Answer b) would not change since a normal distribution isn’t needed for Z-scores. c) to e) could not be calculated without a normal distribution.

3.18

a)

url <- "https://raw.githubusercontent.com/jbryer/DATA606Fall2017/master/Data/Data%20from%20openintro.org/Ch%203%20Exercise%20Data/fheights.txt"
fheights <- read.table(url, header = TRUE, stringsAsFactors = FALSE) 

onesd <- 61.52 + (1*4.58)
twosd <- 61.52 + (2*4.58)
threesd <- 61.52 + (3*4.58)

sum(fheights$heighs < onesd)/length(fheights$heighs)
## [1] 0.8333333
sum(fheights$heighs < twosd)/length(fheights$heighs)
## [1] 0.9583333
sum(fheights$heighs < threesd)/length(fheights$heighs)
## [1] 1

This does follow the 68-95-99.7 rule since 83% are within 1 standard deviation, 96% are with 2, and 100% are within 3.

b)

qqnorm(fheights$heighs)

hist(fheights$heighs,probability = TRUE)
lines(50:75,dnorm(50:75,mean(fheights$heighs),sd(fheights$heighs)), col="blue")

qqnormsim(fheights$heighs)

The data appears to follow a normal distribution.
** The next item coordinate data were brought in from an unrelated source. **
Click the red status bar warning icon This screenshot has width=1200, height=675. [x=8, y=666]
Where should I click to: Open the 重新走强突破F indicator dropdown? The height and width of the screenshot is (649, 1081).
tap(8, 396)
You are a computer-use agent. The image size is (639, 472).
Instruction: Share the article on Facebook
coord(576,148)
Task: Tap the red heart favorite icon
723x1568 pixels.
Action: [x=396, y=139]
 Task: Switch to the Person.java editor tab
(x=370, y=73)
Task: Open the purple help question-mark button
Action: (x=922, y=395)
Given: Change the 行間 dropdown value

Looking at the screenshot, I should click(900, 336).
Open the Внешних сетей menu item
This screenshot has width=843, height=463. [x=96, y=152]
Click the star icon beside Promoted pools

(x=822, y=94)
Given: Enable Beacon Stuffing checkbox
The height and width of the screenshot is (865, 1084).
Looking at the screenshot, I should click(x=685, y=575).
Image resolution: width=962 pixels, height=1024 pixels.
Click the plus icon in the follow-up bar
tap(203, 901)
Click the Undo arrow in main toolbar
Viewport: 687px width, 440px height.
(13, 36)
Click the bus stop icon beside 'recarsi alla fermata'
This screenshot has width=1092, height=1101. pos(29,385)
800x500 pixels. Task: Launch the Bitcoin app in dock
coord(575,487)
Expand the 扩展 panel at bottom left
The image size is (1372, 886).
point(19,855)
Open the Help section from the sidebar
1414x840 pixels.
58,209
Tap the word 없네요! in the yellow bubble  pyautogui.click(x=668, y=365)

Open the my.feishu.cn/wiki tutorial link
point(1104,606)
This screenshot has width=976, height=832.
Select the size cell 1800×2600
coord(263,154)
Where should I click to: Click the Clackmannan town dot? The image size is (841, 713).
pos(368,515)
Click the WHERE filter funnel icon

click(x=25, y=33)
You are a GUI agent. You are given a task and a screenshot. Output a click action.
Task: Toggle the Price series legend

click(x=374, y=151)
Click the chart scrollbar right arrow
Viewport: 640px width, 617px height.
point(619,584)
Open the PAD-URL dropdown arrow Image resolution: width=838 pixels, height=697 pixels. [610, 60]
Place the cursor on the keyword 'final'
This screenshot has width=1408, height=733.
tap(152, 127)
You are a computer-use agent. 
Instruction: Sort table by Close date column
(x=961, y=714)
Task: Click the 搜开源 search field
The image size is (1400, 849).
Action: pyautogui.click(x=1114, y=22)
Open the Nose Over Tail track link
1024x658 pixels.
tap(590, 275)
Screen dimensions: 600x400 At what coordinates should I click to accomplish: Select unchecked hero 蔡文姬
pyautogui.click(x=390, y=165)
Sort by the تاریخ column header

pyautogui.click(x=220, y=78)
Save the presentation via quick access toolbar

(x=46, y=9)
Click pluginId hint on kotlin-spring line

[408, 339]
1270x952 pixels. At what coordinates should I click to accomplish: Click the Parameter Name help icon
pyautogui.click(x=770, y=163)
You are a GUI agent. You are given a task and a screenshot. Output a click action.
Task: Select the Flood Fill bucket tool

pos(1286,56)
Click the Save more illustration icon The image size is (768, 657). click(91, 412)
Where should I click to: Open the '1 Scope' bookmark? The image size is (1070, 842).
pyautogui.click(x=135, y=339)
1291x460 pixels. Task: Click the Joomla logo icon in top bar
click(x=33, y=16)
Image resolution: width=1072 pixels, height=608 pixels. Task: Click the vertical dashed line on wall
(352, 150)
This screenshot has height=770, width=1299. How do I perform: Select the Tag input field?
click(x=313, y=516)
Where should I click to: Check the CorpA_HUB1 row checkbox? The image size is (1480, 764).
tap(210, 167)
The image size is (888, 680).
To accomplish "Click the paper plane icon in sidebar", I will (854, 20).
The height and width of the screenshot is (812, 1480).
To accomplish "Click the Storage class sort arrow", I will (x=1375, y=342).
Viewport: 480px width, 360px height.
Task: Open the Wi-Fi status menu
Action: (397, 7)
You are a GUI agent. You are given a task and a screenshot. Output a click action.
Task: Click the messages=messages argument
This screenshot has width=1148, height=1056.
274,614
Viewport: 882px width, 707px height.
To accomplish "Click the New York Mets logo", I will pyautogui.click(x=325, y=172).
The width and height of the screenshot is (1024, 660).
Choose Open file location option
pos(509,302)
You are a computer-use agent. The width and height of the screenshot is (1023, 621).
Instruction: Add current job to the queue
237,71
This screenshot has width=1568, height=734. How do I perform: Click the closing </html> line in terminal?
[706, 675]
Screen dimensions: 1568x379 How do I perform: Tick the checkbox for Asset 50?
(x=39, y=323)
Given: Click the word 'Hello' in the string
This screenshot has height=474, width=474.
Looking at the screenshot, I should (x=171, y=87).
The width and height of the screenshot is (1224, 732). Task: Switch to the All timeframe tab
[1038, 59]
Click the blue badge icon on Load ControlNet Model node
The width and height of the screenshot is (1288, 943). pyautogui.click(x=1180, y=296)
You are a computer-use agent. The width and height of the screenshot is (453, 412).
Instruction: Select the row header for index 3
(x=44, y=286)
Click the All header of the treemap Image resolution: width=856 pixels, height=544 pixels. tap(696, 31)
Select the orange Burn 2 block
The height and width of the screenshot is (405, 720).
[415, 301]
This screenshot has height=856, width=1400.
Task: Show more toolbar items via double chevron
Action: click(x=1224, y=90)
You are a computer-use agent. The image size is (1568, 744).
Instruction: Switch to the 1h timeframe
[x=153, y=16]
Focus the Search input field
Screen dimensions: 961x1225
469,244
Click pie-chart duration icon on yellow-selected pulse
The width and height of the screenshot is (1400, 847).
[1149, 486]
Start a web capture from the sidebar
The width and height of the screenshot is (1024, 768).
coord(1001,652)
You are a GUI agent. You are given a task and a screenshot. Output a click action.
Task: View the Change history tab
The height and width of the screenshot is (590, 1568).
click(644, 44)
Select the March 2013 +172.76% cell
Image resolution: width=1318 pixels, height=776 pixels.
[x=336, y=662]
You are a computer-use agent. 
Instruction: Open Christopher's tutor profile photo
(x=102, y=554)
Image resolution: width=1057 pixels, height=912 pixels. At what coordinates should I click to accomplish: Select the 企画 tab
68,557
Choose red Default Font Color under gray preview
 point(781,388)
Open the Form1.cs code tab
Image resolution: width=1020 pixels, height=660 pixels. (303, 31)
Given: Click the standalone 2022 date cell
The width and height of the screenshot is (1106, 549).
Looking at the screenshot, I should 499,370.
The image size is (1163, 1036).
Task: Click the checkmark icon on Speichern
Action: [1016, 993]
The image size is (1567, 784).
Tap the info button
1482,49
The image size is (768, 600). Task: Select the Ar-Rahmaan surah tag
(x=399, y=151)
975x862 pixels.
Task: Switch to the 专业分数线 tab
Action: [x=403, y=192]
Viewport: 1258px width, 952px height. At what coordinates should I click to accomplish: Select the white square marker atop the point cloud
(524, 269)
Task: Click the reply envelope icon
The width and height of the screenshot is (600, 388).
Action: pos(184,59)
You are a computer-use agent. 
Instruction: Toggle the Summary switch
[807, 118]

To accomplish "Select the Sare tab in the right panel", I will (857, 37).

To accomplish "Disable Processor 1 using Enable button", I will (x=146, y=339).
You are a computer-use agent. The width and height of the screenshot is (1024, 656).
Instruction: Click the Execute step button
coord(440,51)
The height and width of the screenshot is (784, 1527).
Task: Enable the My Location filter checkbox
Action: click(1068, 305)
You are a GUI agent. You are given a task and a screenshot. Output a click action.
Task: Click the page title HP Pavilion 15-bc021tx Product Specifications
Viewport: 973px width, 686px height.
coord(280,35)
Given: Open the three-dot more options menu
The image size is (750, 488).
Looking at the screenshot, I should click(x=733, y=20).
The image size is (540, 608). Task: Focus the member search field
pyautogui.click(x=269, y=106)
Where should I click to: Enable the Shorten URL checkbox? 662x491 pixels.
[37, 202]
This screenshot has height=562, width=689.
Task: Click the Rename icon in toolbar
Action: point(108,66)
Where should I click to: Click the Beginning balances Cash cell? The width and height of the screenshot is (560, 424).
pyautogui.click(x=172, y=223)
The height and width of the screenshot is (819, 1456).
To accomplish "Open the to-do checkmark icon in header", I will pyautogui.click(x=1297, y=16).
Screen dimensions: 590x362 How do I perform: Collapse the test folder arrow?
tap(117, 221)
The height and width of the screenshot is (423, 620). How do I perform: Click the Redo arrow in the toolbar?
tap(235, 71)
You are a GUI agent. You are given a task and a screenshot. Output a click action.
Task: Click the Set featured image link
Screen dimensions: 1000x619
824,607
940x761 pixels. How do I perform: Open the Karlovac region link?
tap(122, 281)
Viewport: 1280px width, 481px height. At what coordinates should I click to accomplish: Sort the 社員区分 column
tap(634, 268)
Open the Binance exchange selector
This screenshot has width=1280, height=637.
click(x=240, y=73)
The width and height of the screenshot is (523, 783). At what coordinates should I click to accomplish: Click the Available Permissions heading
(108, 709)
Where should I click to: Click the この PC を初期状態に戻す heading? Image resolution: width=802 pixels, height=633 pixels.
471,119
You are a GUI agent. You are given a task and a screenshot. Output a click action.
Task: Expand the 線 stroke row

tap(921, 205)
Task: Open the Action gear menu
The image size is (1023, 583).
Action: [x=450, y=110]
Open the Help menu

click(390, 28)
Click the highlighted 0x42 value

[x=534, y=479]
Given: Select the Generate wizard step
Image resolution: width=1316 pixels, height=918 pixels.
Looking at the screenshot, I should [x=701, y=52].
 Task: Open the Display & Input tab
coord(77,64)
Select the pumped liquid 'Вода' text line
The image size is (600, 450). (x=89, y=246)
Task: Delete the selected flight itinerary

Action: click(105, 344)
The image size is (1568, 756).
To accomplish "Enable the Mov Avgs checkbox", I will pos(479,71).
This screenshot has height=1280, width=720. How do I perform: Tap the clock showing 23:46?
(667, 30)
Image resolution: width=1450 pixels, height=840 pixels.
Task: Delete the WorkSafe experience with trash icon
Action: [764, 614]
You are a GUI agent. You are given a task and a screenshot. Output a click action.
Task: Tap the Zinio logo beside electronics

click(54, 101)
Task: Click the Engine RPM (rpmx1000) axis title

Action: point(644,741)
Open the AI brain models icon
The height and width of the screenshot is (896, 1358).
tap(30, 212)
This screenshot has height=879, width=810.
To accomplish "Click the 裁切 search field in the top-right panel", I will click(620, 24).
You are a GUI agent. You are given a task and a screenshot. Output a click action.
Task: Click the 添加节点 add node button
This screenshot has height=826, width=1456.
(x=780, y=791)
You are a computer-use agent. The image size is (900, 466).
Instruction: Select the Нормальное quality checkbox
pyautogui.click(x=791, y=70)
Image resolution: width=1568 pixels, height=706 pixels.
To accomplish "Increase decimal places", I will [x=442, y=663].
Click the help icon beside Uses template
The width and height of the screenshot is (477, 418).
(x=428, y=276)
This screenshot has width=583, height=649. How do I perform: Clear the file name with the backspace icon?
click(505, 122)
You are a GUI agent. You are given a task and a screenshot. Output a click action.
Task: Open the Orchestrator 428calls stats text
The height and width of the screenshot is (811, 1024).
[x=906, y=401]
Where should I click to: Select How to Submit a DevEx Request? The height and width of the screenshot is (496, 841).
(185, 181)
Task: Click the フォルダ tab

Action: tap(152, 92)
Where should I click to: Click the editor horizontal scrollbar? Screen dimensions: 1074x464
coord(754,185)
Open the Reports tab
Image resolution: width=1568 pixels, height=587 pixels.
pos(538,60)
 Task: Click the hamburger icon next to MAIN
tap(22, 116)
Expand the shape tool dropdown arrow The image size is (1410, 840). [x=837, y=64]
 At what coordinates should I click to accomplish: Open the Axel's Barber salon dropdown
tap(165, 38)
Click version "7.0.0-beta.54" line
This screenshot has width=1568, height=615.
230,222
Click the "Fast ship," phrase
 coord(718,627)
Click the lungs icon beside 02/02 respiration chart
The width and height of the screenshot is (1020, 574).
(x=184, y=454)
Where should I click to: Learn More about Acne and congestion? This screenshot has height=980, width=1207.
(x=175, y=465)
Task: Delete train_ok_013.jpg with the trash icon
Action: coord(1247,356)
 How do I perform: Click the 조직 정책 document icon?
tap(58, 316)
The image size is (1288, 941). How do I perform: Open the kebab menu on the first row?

The outputs are symetrical and match the randomly generated simulation.

3.22

a)

((1-.02)^9) * (.02)
## [1] 0.01667496

b)

(1-.02)^100
## [1] 0.1326196

c)

Ex <- 1/.02
Ex
## [1] 50
sd <- sqrt((1-0.02)/0.02^2)
sd
## [1] 49.49747

d)

Ex_new <- 1/.05  
Ex_new
## [1] 20
sd_new <- sqrt((1-0.05)/0.05^2)
sd_new
## [1] 19.49359

e)

Increasing the probability decreases te mean and standard deviation of waiting before failure.

3.38

a)

dbinom(x=2,size=3,prob=.51)
## [1] 0.382347

b)

B <- .51 #probability of boy
G <- 1-B #probability of girl

#Different ways 3 kids can be born
P_kid1 <- B*B*G  
P_kid2 <- B*G*B 
P_kid3 <- G*B*B 

#Total Probabilty
Total_kid <- P_kid1+P_kid2+P_kid3
Total_kid
## [1] 0.382347

The answers for a and b match.

c)

Using part b whould be more tedious since there would be many more combinations in the order that the kids could be born, making the formula longer.

3.42

a)

p <- 0.15 #probability of successful server
n <- 10 #number of attempts
k <- 3 #number of successes
factorial(n - 1) / (factorial(k-1) * (factorial(n - k))) * p^k * (1-p)^(n-k)
## [1] 0.03895012

The probability is 3.9%

b)

Since the events are independent the probabilty is 15%.

c)

Part b is looking at the probabilty of a single event with each event being independent. While part a is looking at a combination of events.